_YOUR INSTRUCTIONS_
Your task is to repeat the entries exactly from their first line through the line with "Puertas (498, 1625)", and to stop there.

======== AVAILABLE DATA

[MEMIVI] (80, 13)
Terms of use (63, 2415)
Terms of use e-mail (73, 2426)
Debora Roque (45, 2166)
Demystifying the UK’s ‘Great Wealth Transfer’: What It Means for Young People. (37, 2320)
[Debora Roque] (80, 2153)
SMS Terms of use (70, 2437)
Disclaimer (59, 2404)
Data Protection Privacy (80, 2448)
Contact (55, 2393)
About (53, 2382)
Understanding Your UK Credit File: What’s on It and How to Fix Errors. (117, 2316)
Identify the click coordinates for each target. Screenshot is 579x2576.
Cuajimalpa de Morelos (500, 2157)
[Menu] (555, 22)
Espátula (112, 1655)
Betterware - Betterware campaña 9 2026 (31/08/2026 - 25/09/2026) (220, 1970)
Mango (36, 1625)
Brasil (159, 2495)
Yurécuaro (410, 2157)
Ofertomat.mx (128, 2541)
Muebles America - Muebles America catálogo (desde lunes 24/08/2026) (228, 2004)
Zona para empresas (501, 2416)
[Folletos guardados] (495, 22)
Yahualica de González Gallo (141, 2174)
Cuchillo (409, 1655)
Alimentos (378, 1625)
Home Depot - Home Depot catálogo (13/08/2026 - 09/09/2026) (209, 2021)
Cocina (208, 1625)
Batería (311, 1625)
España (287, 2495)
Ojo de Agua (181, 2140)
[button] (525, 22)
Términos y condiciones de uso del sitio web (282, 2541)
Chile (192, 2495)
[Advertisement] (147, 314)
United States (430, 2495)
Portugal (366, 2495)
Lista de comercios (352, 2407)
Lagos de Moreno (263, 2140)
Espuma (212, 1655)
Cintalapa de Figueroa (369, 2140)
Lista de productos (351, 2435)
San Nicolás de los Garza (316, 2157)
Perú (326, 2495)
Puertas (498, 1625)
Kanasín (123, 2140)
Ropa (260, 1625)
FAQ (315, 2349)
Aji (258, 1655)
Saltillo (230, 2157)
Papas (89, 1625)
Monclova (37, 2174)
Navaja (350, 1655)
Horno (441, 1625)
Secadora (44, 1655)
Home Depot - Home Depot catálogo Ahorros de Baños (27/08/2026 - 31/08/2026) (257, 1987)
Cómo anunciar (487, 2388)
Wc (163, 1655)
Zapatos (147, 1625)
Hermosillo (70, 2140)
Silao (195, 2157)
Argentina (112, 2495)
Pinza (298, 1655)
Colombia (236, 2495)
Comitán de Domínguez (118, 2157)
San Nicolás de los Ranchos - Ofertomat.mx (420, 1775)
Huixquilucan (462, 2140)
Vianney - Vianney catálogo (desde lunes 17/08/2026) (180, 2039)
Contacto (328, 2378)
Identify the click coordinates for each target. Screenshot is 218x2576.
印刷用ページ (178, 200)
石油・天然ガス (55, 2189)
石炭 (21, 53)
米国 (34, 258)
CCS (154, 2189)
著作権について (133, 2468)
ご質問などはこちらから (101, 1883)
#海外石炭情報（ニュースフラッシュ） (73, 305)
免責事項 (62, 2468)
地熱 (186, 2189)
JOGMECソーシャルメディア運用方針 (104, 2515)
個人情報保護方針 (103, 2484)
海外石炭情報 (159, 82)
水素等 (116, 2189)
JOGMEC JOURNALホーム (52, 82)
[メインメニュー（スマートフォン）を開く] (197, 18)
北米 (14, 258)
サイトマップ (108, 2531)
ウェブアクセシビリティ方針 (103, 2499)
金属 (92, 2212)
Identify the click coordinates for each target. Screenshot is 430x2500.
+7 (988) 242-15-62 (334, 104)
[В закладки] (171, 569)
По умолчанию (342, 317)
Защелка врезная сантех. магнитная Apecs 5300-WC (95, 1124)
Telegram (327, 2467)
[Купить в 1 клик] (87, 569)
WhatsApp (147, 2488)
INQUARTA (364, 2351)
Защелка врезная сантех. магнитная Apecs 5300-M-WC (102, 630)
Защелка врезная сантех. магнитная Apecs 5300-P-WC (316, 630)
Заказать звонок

================

_SOLUTION TO THIS EXERCISE_
[MEMIVI] (80, 13)
Terms of use (63, 2415)
Terms of use e-mail (73, 2426)
Debora Roque (45, 2166)
Demystifying the UK’s ‘Great Wealth Transfer’: What It Means for Young People. (37, 2320)
[Debora Roque] (80, 2153)
SMS Terms of use (70, 2437)
Disclaimer (59, 2404)
Data Protection Privacy (80, 2448)
Contact (55, 2393)
About (53, 2382)
Understanding Your UK Credit File: What’s on It and How to Fix Errors. (117, 2316)
Identify the click coordinates for each target. Screenshot is 579x2576.
Cuajimalpa de Morelos (500, 2157)
[Menu] (555, 22)
Espátula (112, 1655)
Betterware - Betterware campaña 9 2026 (31/08/2026 - 25/09/2026) (220, 1970)
Mango (36, 1625)
Brasil (159, 2495)
Yurécuaro (410, 2157)
Ofertomat.mx (128, 2541)
Muebles America - Muebles America catálogo (desde lunes 24/08/2026) (228, 2004)
Zona para empresas (501, 2416)
[Folletos guardados] (495, 22)
Yahualica de González Gallo (141, 2174)
Cuchillo (409, 1655)
Alimentos (378, 1625)
Home Depot - Home Depot catálogo (13/08/2026 - 09/09/2026) (209, 2021)
Cocina (208, 1625)
Batería (311, 1625)
España (287, 2495)
Ojo de Agua (181, 2140)
[button] (525, 22)
Términos y condiciones de uso del sitio web (282, 2541)
Chile (192, 2495)
[Advertisement] (147, 314)
United States (430, 2495)
Portugal (366, 2495)
Lista de comercios (352, 2407)
Lagos de Moreno (263, 2140)
Espuma (212, 1655)
Cintalapa de Figueroa (369, 2140)
Lista de productos (351, 2435)
San Nicolás de los Garza (316, 2157)
Perú (326, 2495)
Puertas (498, 1625)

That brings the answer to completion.